Tingginya kunjungan wisman harus ditangkap sebagai peluang sekaligus tantangan oleh Pemerintah. Infrastruktur dan regulasi terkait industri pariwisata harus terus disempurnakan. Dengan pendekatan berbeda dibanding kedua negara tersebut, Pemerintah justru menerbitkan Peraturan Menteri Keuangan Nomor 120/PMK.03/2019 telah merevisi ketentuan pengembalian PPN (VAT Refund). Meskipun batasan minimal PPN yang bisa diminta kembali tidak berubah yaitu sebesar Rp500.000 atau minimal belanja sebesar Rp5 juta, namun beleid baru tersebut memberikan kelonggaran bagi wisman. Untuk dapat diperhitungkan dalam total akumulasi belanja, belanja tidak harus berasal dari satu struk saja tetapi dapat berasal dari beberapa struk belanja asalkan dalam satu struk PPN paling kurang sebesar Rp50.000 atau minimal belanja Rp500.000 dengan syarat belanja dilakukan dalam periode 1 bulan sebelum meninggalkan wilayah Indonesia.
Permintaan pengembalian PPN dilakukan pada saat wisman meninggalkan Indonesia dan disampaikan kepada Direktur Jenderal Pajak (DJP) melalui Kantor DJP di bandar udara (sebelum check in counter) dengan menunjukkan paspor, boarding pass ke luar negeri dan Faktur Pajak khusus dari toko retail yang berpartisipasi dalam program VAT Refund.
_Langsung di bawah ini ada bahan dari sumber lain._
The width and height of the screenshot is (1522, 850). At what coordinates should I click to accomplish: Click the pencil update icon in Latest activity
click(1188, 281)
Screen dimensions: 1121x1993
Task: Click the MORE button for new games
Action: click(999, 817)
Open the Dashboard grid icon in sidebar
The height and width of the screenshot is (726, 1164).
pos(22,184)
Diharapkan, regulasi anyar yang akan berlaku mulai tanggal 1 Oktober 2019 membuat harga barang di Indonesia menjadi lebih murah yang pada akhirnya akan mendorong wisman berkunjung ke Indonesia serta tidak segan berbelanja selama berada sini.
Menyikapi pilihan yang diambil Pemerintah terkait cemerlangnya sektor pariwisata, beberapa langkah perlu dilakukan penyelarasan. Pertama, penambahan jumlah toko retail yang berpartisipasi dalam program VAT Refund serta penyebarannya pada lokasi-lokasi yang menjadi destinasi belanja. Kedua, penambahan jumlah bandara yang dapat melayani VAT Refund. Mengingat saat ini hanya 5 bandara yang menyediakan fasilitas tersebut yaitu Soekarno-Hatta Jakarta, Ngurah Rai Denpasar Bali, Kualanamu Medan, Adi Sutjipto Yogyakarta, dan Djuanda Surabaya Jawa Timur. Ketiga, VAT Refund agar dapat juga disediakan di pelabuhan atau Pos Lintas Batas Negara (PLBN). Regulasi yang ada saat ini hanya memungkinkan VAT Refund dimintakan melalui bandara udara. Padahal, beberapa wilayah darat dan air Indonesia berbatasan langsung dengan negara lain seperti Wilayah Kalimantan Barat dengan Malaysia dan Batam dengan Singapura. Keadaan ini sudah barang tentu memungkinkan wisman yang datang ke Indonesia tidak hanya menggunakan pesawat, tetapi juga menggunakan moda transportasi lain seperti bis atau kapal.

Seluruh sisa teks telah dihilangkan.